Exploring rheological properties of aqueous polyaniline-PVP dispersion

Abstract

Stable aqueous dispersion of polyaniline (PAn) stabilized by a hydrophilic polymer poly(vinyl pyrrolidone) (PVP) exhibits interesting rheological properties different from its components. Shear thinning observed for both PVP and PAn-PVP colloid (PP) indicates partially entangled nature of the later. Linear viscoelastic response of PVP solution exhibit strong frequency dependence of elastic (G') and viscous (G) modulus over the whole frequency range (0.1-100 ras/s) where G' never exceeds G indicating the applicability of the Rouse-Zimm model to this system.
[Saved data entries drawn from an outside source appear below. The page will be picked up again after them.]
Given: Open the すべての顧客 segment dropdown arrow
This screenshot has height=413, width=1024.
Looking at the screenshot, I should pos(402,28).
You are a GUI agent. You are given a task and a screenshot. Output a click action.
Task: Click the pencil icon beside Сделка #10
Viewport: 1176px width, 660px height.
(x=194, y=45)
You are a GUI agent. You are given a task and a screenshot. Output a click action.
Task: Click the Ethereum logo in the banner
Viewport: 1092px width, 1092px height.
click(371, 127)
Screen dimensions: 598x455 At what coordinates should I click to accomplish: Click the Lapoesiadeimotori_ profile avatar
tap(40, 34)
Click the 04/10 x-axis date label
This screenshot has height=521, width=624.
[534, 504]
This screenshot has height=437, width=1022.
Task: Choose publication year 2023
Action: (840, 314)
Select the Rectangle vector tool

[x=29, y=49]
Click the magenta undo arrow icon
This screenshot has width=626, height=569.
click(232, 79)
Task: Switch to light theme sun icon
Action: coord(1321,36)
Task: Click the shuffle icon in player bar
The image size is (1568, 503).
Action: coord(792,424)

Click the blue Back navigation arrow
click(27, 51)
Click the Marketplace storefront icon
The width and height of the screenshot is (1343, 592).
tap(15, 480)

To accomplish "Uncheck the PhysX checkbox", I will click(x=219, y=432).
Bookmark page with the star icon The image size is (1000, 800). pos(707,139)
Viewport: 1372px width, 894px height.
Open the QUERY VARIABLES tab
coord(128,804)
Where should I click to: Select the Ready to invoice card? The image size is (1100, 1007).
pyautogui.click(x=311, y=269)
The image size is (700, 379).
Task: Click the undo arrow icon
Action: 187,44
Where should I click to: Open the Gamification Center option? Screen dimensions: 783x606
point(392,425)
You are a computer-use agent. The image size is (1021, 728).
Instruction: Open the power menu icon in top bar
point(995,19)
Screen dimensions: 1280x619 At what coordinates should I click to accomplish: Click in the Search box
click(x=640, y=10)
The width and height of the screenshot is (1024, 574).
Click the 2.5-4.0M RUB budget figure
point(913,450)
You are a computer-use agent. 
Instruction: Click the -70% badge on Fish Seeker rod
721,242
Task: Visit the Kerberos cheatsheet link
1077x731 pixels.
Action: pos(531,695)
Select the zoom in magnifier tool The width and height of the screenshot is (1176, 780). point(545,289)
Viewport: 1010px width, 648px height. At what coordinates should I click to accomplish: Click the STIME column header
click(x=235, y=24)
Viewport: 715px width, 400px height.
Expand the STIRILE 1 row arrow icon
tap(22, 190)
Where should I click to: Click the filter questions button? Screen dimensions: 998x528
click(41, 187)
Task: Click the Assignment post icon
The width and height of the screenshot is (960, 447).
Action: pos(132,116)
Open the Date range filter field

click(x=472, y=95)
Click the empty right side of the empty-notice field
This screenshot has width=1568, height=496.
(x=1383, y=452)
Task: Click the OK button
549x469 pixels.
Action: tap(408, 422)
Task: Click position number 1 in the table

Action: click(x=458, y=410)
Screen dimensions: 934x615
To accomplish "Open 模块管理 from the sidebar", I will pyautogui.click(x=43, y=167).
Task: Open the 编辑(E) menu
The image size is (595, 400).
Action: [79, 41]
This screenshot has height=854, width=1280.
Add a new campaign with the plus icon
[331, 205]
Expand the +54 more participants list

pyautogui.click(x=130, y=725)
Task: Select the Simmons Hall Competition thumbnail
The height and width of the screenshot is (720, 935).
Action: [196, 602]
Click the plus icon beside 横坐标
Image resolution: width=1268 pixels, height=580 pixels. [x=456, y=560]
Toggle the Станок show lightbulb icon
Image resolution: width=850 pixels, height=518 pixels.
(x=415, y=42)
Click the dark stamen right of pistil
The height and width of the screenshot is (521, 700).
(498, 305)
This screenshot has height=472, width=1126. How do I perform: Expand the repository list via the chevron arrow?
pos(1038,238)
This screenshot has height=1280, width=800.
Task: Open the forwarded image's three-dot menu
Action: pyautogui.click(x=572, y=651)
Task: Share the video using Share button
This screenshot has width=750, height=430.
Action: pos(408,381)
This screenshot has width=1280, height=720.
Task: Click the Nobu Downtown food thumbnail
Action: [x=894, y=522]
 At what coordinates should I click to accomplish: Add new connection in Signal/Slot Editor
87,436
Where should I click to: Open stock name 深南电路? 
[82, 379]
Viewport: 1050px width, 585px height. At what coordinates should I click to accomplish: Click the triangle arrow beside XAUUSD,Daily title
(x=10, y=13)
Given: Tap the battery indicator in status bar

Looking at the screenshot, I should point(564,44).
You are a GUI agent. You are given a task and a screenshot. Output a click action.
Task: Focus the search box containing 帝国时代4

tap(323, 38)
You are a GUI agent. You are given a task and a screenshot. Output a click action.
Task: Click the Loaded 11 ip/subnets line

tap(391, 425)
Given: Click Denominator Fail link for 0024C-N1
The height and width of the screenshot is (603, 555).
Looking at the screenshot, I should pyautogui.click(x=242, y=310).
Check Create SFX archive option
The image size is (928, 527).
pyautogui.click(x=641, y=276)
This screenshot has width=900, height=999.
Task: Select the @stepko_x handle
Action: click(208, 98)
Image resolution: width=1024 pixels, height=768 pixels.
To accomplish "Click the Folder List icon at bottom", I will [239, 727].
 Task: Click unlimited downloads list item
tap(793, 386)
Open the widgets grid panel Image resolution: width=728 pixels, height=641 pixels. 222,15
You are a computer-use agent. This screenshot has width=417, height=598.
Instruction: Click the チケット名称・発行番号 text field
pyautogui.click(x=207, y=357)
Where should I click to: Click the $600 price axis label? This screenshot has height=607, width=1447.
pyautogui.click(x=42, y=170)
On the other hand, there is a crossover of G' and G in the rheological profile of PP dispersion so that a single relaxation time model can be applicable. Therefore, PVP presents an entangled polymeric system and supposed to have a spectrum of relaxation times, whereas PP resembles to a physically crosslinked system with a single relaxation time. Increasing the extent of hydrogen bonding within the system (by raising the fraction of PAn or by leaving the solution undisturbed for long) relaxation time also becomes longer. The large difference in values of steady and complex shear viscosity (η and η*) within LVE regime reflects that original Cox-Merz rule is obviously inapplicable to these systems. But at larger strain amplitude, η and η* are satisfactorily coincident that indicates a broader applicability of the modified Cox-Merz rule.